- **MATERIAL FOR THIS EXERCISE**:

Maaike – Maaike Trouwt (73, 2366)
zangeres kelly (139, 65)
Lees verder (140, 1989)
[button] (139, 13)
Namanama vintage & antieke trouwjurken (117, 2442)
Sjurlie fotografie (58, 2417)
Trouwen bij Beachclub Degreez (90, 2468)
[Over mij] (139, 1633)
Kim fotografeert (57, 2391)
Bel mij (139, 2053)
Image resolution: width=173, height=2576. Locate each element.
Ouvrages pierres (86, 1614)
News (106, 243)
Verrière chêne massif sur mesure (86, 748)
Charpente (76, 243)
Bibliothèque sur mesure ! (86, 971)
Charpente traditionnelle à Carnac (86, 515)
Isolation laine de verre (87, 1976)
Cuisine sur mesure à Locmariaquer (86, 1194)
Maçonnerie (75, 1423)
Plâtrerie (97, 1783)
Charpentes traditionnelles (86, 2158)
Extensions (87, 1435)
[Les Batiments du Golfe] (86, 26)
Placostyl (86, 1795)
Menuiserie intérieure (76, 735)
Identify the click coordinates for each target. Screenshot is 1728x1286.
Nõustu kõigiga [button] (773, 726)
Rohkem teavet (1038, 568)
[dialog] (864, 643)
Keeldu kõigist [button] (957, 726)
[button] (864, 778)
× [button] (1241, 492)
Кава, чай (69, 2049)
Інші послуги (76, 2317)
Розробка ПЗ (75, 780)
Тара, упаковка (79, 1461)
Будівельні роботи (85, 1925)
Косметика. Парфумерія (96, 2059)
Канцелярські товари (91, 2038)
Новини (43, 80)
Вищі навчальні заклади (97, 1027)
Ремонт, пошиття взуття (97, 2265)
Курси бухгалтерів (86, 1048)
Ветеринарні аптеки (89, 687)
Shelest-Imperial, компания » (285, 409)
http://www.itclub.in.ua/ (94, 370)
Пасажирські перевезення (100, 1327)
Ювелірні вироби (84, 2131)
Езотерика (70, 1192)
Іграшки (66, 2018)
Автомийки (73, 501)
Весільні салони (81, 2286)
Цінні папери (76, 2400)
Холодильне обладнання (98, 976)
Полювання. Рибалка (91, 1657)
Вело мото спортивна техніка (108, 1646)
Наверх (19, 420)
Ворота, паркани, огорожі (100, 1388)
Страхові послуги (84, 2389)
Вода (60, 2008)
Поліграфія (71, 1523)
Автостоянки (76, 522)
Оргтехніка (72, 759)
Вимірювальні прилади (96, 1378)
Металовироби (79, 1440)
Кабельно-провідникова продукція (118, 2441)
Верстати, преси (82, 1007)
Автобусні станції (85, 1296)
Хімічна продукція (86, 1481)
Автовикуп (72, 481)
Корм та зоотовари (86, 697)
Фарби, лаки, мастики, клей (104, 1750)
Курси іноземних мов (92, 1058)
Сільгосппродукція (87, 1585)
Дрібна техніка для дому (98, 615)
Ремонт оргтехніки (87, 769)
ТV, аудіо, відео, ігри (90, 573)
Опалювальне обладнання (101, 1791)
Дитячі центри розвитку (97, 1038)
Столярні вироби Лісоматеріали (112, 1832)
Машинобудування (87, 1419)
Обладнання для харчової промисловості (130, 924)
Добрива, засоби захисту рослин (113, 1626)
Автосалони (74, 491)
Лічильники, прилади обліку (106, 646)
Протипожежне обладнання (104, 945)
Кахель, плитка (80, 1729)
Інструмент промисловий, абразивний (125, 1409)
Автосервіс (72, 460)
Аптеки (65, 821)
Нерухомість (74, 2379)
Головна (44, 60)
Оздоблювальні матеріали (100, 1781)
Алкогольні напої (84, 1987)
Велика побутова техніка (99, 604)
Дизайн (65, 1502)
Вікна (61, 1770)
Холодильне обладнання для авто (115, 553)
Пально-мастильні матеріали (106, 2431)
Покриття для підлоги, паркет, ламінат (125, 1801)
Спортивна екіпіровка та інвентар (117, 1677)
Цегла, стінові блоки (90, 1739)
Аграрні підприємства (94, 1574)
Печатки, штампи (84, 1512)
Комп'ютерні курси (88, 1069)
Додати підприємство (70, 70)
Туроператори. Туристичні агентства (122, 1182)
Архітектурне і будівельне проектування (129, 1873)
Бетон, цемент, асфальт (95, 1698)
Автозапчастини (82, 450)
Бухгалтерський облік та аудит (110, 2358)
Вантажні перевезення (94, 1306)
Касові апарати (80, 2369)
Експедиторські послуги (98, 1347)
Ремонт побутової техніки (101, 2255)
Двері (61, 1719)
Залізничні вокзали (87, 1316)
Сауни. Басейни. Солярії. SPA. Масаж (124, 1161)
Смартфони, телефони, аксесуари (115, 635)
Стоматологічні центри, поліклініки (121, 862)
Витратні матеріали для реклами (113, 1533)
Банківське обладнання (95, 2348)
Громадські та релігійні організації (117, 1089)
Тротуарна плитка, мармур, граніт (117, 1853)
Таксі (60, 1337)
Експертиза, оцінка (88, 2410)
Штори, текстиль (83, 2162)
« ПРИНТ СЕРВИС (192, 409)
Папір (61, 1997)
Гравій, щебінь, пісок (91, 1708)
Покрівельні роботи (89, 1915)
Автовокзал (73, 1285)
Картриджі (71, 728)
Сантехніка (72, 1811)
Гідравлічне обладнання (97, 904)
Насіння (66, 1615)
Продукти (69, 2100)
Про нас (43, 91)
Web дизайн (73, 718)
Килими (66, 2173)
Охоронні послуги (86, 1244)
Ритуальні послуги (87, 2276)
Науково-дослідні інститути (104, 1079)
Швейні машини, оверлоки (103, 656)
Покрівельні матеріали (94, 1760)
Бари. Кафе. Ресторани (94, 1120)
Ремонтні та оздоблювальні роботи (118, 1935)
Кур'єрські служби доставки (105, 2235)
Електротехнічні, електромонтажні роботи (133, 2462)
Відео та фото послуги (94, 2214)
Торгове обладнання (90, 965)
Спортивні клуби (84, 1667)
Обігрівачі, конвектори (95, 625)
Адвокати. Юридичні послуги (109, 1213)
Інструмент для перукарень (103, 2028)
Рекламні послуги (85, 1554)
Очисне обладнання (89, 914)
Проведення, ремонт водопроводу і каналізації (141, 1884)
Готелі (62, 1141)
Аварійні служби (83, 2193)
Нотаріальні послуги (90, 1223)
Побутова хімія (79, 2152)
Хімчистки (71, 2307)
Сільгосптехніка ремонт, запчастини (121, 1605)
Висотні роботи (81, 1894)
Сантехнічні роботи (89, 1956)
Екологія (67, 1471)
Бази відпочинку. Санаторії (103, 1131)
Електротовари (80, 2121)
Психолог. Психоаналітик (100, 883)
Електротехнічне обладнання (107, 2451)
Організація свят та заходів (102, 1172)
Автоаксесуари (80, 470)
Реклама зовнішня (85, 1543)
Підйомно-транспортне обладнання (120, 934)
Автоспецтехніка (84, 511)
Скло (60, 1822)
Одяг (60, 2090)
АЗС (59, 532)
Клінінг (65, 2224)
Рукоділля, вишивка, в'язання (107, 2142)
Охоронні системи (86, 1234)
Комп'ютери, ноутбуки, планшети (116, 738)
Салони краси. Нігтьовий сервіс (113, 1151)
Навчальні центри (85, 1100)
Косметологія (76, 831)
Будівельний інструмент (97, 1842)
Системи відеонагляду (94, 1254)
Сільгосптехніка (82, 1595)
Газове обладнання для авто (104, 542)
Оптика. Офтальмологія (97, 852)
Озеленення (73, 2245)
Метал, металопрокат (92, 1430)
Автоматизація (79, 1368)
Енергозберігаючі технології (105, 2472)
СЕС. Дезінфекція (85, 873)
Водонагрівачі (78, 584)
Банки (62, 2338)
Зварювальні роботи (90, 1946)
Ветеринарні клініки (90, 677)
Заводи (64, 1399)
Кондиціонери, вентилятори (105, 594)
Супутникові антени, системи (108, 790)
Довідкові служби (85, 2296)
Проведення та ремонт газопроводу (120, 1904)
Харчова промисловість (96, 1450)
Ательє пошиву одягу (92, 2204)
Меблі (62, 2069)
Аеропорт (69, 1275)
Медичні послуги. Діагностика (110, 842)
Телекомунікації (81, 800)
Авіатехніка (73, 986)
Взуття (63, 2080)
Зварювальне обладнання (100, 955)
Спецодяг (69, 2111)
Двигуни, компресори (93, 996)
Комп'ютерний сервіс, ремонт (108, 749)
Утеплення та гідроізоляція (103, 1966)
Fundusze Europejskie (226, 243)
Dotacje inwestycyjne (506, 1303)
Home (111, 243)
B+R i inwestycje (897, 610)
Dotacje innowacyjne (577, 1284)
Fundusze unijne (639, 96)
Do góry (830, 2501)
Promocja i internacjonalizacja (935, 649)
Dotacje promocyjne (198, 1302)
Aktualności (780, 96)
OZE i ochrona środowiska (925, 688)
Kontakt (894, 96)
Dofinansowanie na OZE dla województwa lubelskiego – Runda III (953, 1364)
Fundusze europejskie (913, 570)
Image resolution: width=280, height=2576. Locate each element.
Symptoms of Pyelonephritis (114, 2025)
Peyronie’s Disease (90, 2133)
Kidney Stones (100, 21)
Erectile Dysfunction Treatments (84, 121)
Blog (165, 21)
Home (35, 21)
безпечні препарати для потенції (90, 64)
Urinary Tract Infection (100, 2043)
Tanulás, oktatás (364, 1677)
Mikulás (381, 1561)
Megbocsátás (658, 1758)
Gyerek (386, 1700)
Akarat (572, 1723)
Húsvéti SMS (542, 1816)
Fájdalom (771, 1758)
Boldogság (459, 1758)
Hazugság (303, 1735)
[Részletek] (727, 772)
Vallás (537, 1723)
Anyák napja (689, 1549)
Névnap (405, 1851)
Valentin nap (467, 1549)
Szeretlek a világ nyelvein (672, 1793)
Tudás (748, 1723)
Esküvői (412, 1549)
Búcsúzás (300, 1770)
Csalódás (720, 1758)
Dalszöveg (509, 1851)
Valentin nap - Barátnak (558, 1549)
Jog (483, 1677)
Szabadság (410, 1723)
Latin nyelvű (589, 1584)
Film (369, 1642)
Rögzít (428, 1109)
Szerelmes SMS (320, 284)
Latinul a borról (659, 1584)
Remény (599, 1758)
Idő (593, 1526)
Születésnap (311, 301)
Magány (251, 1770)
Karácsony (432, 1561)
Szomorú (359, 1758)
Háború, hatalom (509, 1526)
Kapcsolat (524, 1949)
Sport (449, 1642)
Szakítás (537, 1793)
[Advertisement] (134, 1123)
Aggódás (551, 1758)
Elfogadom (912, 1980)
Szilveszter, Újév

- **EXERCISE DETAILS**: What you give back should be only the lines of the records above, starting at the line with "Додати підприємство (70, 70)" and ending at the line with "Папір (61, 1997)", restated word for word.

- **SOLUTION TO THE PROBLEM**:
Додати підприємство (70, 70)
Туроператори. Туристичні агентства (122, 1182)
Архітектурне і будівельне проектування (129, 1873)
Бетон, цемент, асфальт (95, 1698)
Автозапчастини (82, 450)
Бухгалтерський облік та аудит (110, 2358)
Вантажні перевезення (94, 1306)
Касові апарати (80, 2369)
Експедиторські послуги (98, 1347)
Ремонт побутової техніки (101, 2255)
Двері (61, 1719)
Залізничні вокзали (87, 1316)
Сауни. Басейни. Солярії. SPA. Масаж (124, 1161)
Смартфони, телефони, аксесуари (115, 635)
Стоматологічні центри, поліклініки (121, 862)
Витратні матеріали для реклами (113, 1533)
Банківське обладнання (95, 2348)
Громадські та релігійні організації (117, 1089)
Тротуарна плитка, мармур, граніт (117, 1853)
Таксі (60, 1337)
Експертиза, оцінка (88, 2410)
Штори, текстиль (83, 2162)
« ПРИНТ СЕРВИС (192, 409)
Папір (61, 1997)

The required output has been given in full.